■ **Source extract**:
━━━━━━━━━━━━━━━━

David Blair was granted a conditional use permit to open A Green Alternative in a 1,400-square-foot space at 2335 Roll Drive near Brown Field in Otay Mesa.
Blair said he was exciting to be the first applicant “through the system.''
"We will operate ethically and serve this community with the best intentions to help patients in need of medical grade cannabis," Chief Operating Officer of A Green Alternative Zachary Lazarus said."
But not everyone is convinced so easily.
Karla Bernal works at an insurance agency near the soon-to-be location of A Green Alternative and said the business complex is no place for marijuana sales.
Barnal said the area is a family-friendly place, not somewhere for people to pick up drugs.
"I don't think there will be safety. I think they should open in a hospital area. Those kinda' stores...not in a business area like this type of business or food establishments," she said.
Another nearby employee who works for a trucking company said he's unsure about the idea.
"If they do it in a legal and very controlled basis, I think its ok," Angel Billajarnier said.
"Our plans are to set the benchmark for others to follow by providing reliable safe access to patients in the city of San Diego who suffer from serious and, in many cases, debilitating illnesses,'' Blair said after Kenneth Teasley, a hearing officer for the city's Development Services Department, approved his application.
Despite the 1994 voter initiative that legalized medical marijuana outlets, some cities have banned them based on a state Supreme Court ruling that said they could.
In March, the City Council approved a set of restrictive zoning regulations that would allow up to four collectives in eight of nine City Council districts. Restrictions on distances between dispensaries and homes, schools, parks and churches preclude any from being in council President Todd Gloria's district, which includes downtown, Hillcrest and North Park.
“Doctor-recommended care should and now will be provided by licensed, regulated, taxpaying businesses run by responsible members of the community, not by dealers and pop-up dispensaries,'' said Dan Riffle, attorney for A Green Alternative.

━━━━━━━━━━━━━━━━

■ **Record excerpts**:

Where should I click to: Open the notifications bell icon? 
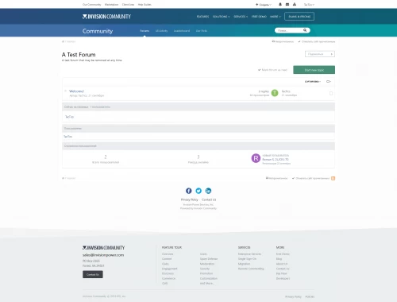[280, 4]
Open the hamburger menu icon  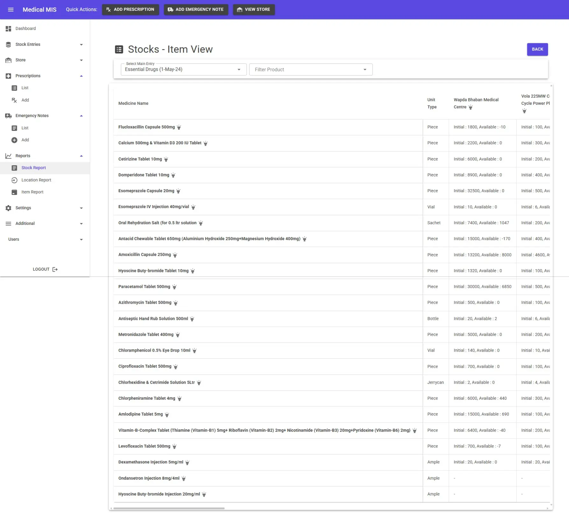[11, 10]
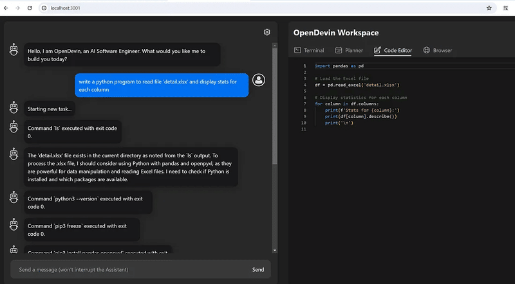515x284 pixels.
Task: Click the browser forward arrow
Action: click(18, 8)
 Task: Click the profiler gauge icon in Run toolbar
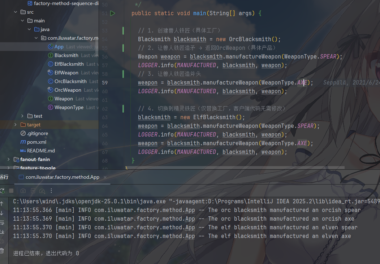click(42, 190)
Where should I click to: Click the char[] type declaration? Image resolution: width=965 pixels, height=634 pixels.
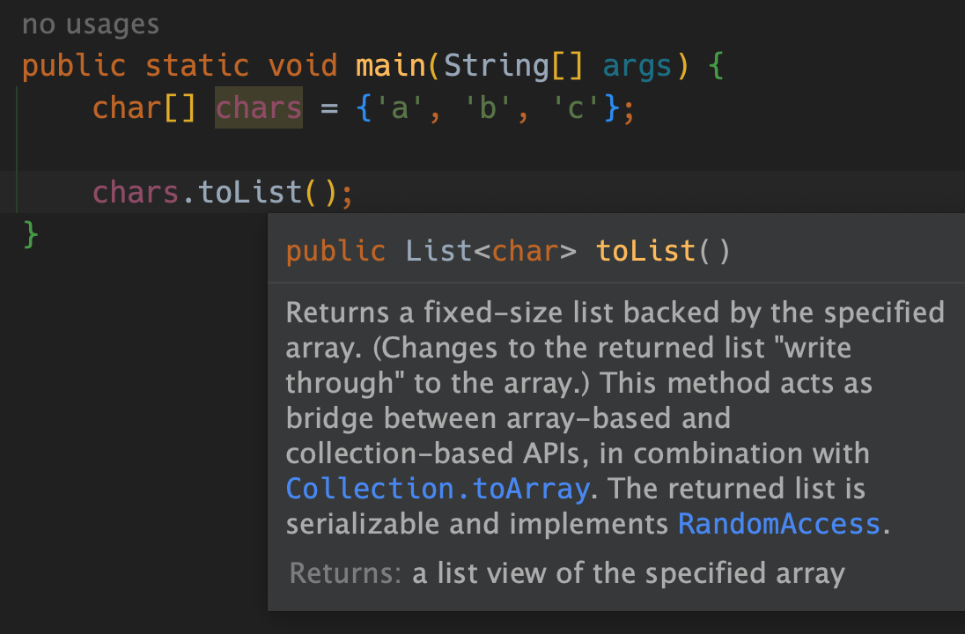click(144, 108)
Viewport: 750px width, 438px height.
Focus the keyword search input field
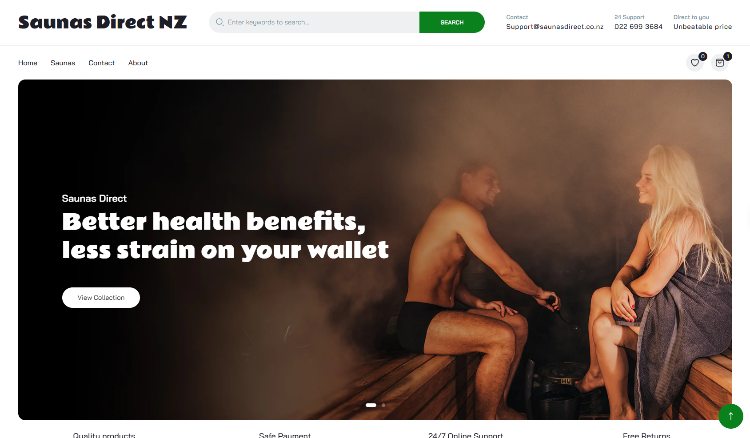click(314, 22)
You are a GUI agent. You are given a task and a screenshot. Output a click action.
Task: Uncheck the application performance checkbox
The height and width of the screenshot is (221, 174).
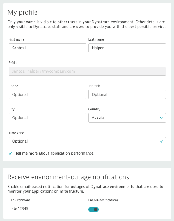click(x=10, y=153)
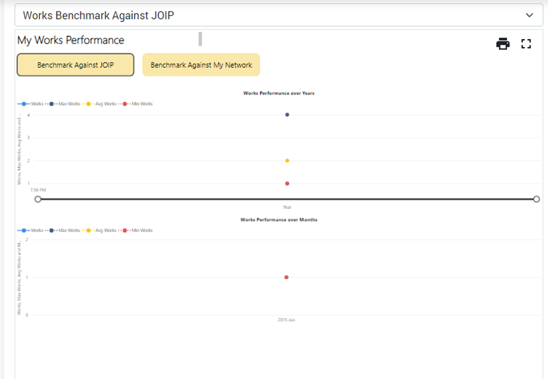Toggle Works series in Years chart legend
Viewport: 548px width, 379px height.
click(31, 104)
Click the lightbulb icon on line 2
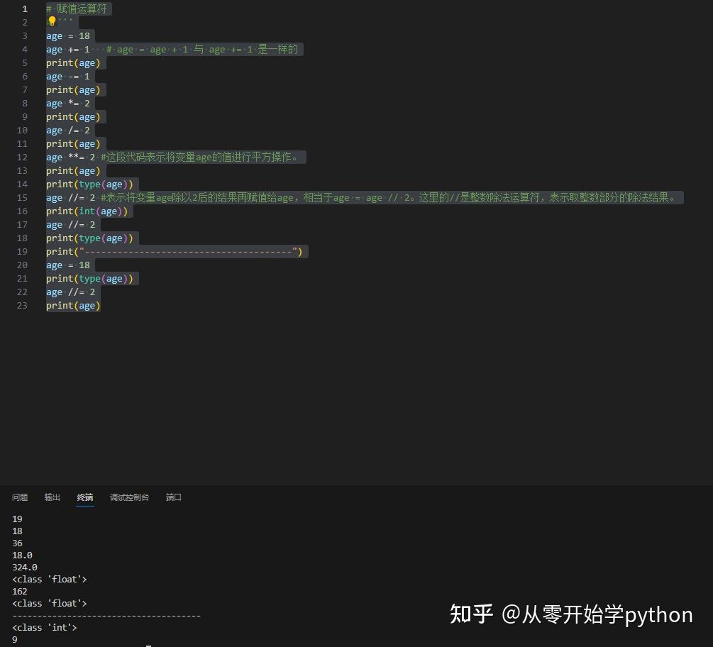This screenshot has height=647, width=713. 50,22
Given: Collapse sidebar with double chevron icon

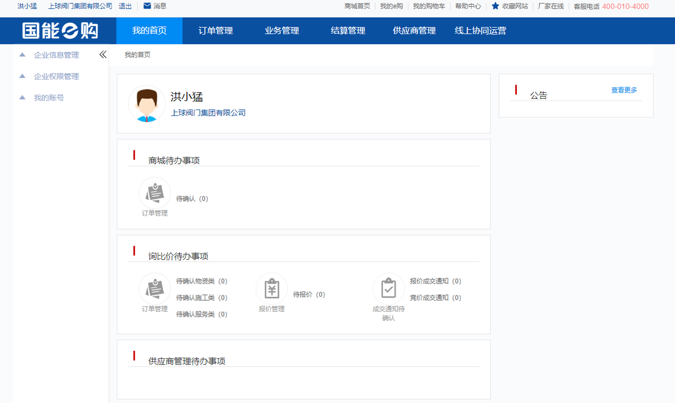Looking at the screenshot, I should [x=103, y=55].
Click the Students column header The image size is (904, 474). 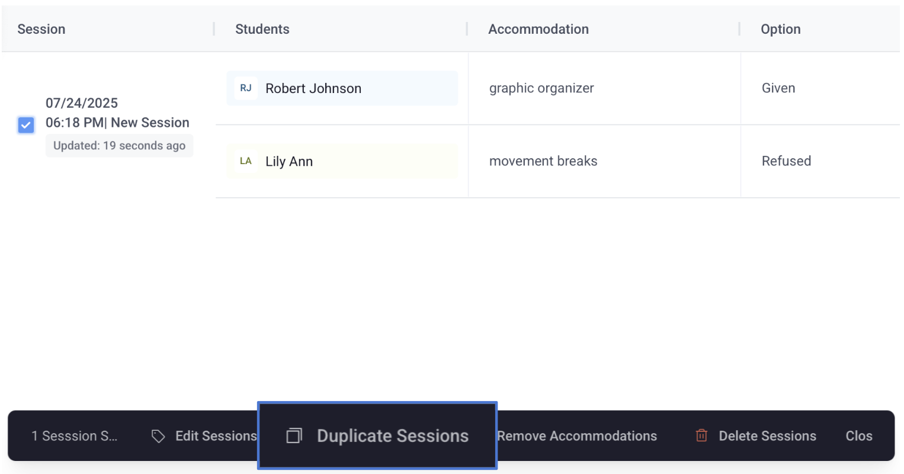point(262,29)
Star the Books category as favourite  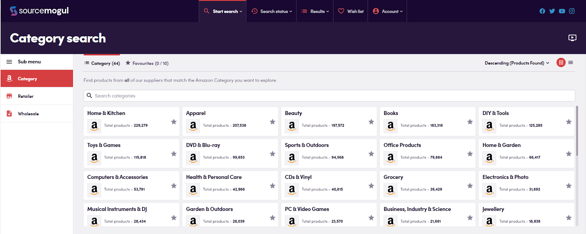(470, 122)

━━━━━━━━━━━━━━━━

■ **Problems to work on**:
1. Answer these questions about the dispensary article:
(a) What is the street address of the space where A Green Alternative will open?
(b) What kind of business does Karla Bernal work at?
(c) Under the zoning rules approved in March, whose council district cannot have any dispensaries?
2. Carry the dispensary article further, starting after the quote from attorney Dan Riffle.

■ **Task-by-task answers**:
1.
(a) 2335 Roll Drive
(b) An insurance agency
(c) Council President Todd Gloria's district

2.
People who turn to medical marijuana for comfort are eager for doors to open.
"I suffered from severe anxiety, depression and back pain, insomnia; and over the years, I was placed on several medications that made my symptoms worse," Irene Gomez said.
She said medical marijuana changed her life and allows her to live comfortably.
A Green Alternative is expected to be up and running sometime in the next couple months. The hearing officer's decision could be overturned by the Planning Commission, which has final say over the matter. An appeal must be filed within 10 days.
“We've seen a very thorough report from the city playing out all of the concerns folks have raised over the past couple months,'' Riffle said.
If pot shop operators violate state or city laws, their conditional use permit could be revoked, he said.
The city has been taking applications for permits since April. City officials are evaluating 38 of them.
A hearing for applicant who want to open a pot shop at 3990 Hicock is scheduled for Oct. 29, but city officials already recommended denying a permit because it is too close to Mission Bay -- a city park.
City officials considered all pot shops illegal until they started issuing the conditional use permits. The permit process, according to the Mayor's Office, could cost applicants up to about $100,000.
The first marijuana dispensary considered legal by the county recently opened for business near Gillespie Field.